Last January I mentioned that I had watched a story on CBS Sunday Morning with five tips for protecting the brain from dementia. I promised a separate post on each of the five tips. Today is the final post of that series. If you missed the others and would like to catch up, you’ll find the previous tips linked below.
5 tips for protecting your brain
According to Dr. Sanjay Gupta, there are five basic things we can all do to fight off dementia, even if we are genetically predisposed to it.
Did you join me in April’s challenge to improve your sleep? If so, I’d love to hear what you did and how it went. Please share in the comments.
Now on to tip 5…but before we do, let me remind you that I am not a doctor or medical expert of any type. I am simply relaying information from those who are.
According to the Cleveland Clinic, studies have shown that those with the most social interaction within their community experience the slowest rate of memory decline. A 2017 study published by researchers at the Cognitive Neurology and Alzheimer’s Disease Center of Northwestern University Feinberg School of Medicine found that individuals 80 and above with the mental agility of 50-year-olds all had one factor in common: a close-knit group of friends.
Why it works
Neurologist Dan Kaufer, MD, director of the UNC Memory Disorders Program, offers an example to illustrate the workout social interactions give our brains:
You’ve been invited to a party at a friend’s house. The gears in your mind start cranking before you’ve even set foot outside your home. What do you wear? Can you take a date? Should you bring something? Who will be there? If so-and-so and what’s-his-name are coming, then there might be some tension because of that fight they had years ago about yada yada yada.
See? That’s a lot of thinking and problem-solving before you even get to the party. By the time you arrive at the party, your brain is fully engaged, Dr. Kaufer says. You’re taking stock of everyone who is there, trying to remember names, faces and relationships. Who should you talk to? Who should you avoid? What topics should you steer clear of when talking to them?
You don’t have to go to a party to exercise your brain though. Even a one-on-one conversation can do that. Dr. Jane Gilbert explains: “Psychological studies show that conversation stimulates the brain. It may seem effortless to many, but it requires a complex combination of skills including attention, memory, thinking, speech and social awareness.”
Let’s get social
COVID-19 has been tough on our in-person social interactions. Thank goodness for technology. We’d all have become hermits by now…which wouldn’t be good for our brains.

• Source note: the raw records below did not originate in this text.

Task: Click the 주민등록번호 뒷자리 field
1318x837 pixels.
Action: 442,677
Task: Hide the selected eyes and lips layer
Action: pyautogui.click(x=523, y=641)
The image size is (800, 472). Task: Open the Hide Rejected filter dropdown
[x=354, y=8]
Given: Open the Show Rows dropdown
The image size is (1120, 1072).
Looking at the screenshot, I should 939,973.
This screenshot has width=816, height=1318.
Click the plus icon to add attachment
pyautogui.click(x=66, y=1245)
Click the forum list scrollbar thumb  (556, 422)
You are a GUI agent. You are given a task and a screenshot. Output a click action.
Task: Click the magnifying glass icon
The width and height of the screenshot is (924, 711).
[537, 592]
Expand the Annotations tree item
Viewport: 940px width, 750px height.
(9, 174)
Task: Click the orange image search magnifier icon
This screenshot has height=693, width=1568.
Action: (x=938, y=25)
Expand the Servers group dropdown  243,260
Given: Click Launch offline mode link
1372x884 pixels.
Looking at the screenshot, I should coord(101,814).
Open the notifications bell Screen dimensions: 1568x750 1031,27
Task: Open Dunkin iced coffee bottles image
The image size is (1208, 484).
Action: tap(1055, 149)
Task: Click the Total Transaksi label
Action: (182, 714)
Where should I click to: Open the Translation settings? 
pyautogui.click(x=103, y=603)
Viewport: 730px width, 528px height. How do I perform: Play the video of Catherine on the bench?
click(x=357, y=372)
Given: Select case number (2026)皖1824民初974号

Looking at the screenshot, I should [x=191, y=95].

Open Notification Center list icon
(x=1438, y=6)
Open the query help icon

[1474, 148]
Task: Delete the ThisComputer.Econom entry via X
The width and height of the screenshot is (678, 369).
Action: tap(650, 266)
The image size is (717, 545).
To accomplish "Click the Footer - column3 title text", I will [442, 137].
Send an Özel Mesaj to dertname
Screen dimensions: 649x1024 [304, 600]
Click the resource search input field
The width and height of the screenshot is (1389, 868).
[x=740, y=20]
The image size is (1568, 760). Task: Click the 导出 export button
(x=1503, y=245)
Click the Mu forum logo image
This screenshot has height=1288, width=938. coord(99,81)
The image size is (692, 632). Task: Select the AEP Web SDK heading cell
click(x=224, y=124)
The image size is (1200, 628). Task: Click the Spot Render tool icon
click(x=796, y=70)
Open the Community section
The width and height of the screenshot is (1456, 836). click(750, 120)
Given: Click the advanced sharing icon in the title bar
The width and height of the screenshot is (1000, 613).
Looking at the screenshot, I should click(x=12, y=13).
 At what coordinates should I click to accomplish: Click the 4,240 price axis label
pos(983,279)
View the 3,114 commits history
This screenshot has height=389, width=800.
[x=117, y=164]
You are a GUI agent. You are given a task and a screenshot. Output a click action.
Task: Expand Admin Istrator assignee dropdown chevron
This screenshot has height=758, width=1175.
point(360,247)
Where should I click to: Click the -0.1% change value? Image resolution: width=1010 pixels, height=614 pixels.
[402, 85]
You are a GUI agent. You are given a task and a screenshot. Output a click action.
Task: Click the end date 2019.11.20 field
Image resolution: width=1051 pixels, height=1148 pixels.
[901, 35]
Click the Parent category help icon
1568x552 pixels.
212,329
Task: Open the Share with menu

In many parts of the world, we are getting vaccinated and infection rates are dropping. Getting together physically is becoming a safer option. If that describes your situation, I challenge you to organize a get-together…coffee, lunch, dinner, visit a local attraction, or just take a walk…with someone you haven’t seen in a while. If no one comes to mind, consider joining a club, class, or exercise group.
If face-to-face meetings still aren’t comfortable for you, arrange a FaceTime or Zoom chat with friends or family. Do whatever it takes to stay connected, even if it’s a little outside of your comfort zone. Do it for your brain, if nothing else.
- Did you participate in last month’s challenge to improve your sleep? If so, what did you do and did it work?
- What will you do to increase your social interaction this month?
- Do you consider yourself an introvert or extrovert?
- Are you normally a hugger (imagine there was no pandemic)? When was the last time you hugged someone not in your immediate household?